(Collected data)

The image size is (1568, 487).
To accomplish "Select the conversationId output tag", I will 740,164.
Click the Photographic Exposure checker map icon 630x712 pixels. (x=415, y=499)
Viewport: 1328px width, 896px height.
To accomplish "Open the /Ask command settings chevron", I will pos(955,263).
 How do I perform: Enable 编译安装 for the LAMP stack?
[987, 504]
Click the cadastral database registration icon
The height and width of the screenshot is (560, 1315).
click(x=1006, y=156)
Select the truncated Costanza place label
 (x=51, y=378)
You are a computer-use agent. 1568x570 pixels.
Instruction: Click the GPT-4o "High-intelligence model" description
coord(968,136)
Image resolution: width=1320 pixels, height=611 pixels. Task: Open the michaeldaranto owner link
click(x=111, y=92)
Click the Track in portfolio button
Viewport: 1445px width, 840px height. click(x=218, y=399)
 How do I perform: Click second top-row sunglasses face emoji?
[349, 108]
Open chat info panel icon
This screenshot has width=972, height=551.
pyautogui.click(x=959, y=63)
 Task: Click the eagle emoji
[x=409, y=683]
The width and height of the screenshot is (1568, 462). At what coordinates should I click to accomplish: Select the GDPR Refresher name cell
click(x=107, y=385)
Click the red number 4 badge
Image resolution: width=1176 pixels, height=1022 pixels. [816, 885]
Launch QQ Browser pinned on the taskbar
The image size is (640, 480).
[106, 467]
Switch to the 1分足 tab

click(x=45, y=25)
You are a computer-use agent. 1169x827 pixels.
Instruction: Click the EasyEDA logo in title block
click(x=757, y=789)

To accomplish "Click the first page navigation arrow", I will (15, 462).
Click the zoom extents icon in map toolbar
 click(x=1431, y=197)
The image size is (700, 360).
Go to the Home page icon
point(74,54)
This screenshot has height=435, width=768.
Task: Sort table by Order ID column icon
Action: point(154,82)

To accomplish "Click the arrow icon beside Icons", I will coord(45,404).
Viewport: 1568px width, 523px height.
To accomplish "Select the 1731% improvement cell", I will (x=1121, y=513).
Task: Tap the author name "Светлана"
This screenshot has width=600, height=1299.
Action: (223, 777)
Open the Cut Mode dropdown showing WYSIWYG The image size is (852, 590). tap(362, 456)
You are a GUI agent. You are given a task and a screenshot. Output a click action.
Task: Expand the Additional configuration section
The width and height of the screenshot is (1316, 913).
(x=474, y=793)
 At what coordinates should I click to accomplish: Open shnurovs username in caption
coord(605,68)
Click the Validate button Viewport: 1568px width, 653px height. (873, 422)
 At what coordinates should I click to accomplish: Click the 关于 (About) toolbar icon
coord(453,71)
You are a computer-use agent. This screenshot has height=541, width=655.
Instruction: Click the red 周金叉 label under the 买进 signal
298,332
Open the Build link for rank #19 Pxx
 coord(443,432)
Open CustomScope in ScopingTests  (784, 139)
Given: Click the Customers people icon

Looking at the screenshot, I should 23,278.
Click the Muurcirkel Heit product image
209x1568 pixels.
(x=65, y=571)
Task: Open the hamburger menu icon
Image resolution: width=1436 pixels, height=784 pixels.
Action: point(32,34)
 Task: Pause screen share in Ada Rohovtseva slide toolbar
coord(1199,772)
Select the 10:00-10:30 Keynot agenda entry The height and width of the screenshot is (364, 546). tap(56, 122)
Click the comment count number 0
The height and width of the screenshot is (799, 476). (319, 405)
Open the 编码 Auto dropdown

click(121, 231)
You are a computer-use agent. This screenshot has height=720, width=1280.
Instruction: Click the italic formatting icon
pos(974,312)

** EXERCISE DIRECTIONS **
Write out the records shown above, exactly as they appear.

** FINISHED EXERCISE **
The image size is (1568, 487).
To accomplish "Select the conversationId output tag", I will 740,164.
Click the Photographic Exposure checker map icon 630x712 pixels. (x=415, y=499)
Viewport: 1328px width, 896px height.
To accomplish "Open the /Ask command settings chevron", I will pos(955,263).
 How do I perform: Enable 编译安装 for the LAMP stack?
[987, 504]
Click the cadastral database registration icon
The height and width of the screenshot is (560, 1315).
click(x=1006, y=156)
Select the truncated Costanza place label
 (x=51, y=378)
You are a computer-use agent. 1568x570 pixels.
Instruction: Click the GPT-4o "High-intelligence model" description
coord(968,136)
Image resolution: width=1320 pixels, height=611 pixels. Task: Open the michaeldaranto owner link
click(x=111, y=92)
Click the Track in portfolio button
Viewport: 1445px width, 840px height. click(x=218, y=399)
 How do I perform: Click second top-row sunglasses face emoji?
[349, 108]
Open chat info panel icon
This screenshot has width=972, height=551.
pyautogui.click(x=959, y=63)
 Task: Click the eagle emoji
[x=409, y=683]
The width and height of the screenshot is (1568, 462). At what coordinates should I click to accomplish: Select the GDPR Refresher name cell
click(x=107, y=385)
Click the red number 4 badge
Image resolution: width=1176 pixels, height=1022 pixels. [816, 885]
Launch QQ Browser pinned on the taskbar
The image size is (640, 480).
[106, 467]
Switch to the 1分足 tab

click(x=45, y=25)
You are a computer-use agent. 1169x827 pixels.
Instruction: Click the EasyEDA logo in title block
click(x=757, y=789)

To accomplish "Click the first page navigation arrow", I will (15, 462).
Click the zoom extents icon in map toolbar
 click(x=1431, y=197)
The image size is (700, 360).
Go to the Home page icon
point(74,54)
This screenshot has height=435, width=768.
Task: Sort table by Order ID column icon
Action: point(154,82)

To accomplish "Click the arrow icon beside Icons", I will coord(45,404).
Viewport: 1568px width, 523px height.
To accomplish "Select the 1731% improvement cell", I will (x=1121, y=513).
Task: Tap the author name "Светлана"
This screenshot has width=600, height=1299.
Action: (223, 777)
Open the Cut Mode dropdown showing WYSIWYG The image size is (852, 590). tap(362, 456)
You are a GUI agent. You are given a task and a screenshot. Output a click action.
Task: Expand the Additional configuration section
The width and height of the screenshot is (1316, 913).
(x=474, y=793)
 At what coordinates should I click to accomplish: Open shnurovs username in caption
coord(605,68)
Click the Validate button Viewport: 1568px width, 653px height. (873, 422)
 At what coordinates should I click to accomplish: Click the 关于 (About) toolbar icon
coord(453,71)
You are a computer-use agent. This screenshot has height=541, width=655.
Instruction: Click the red 周金叉 label under the 买进 signal
298,332
Open the Build link for rank #19 Pxx
 coord(443,432)
Open CustomScope in ScopingTests  (784, 139)
Given: Click the Customers people icon

Looking at the screenshot, I should 23,278.
Click the Muurcirkel Heit product image
209x1568 pixels.
(x=65, y=571)
Task: Open the hamburger menu icon
Image resolution: width=1436 pixels, height=784 pixels.
Action: point(32,34)
 Task: Pause screen share in Ada Rohovtseva slide toolbar
coord(1199,772)
Select the 10:00-10:30 Keynot agenda entry The height and width of the screenshot is (364, 546). tap(56, 122)
Click the comment count number 0
The height and width of the screenshot is (799, 476). (319, 405)
Open the 编码 Auto dropdown

click(121, 231)
You are a computer-use agent. This screenshot has height=720, width=1280.
Instruction: Click the italic formatting icon
pos(974,312)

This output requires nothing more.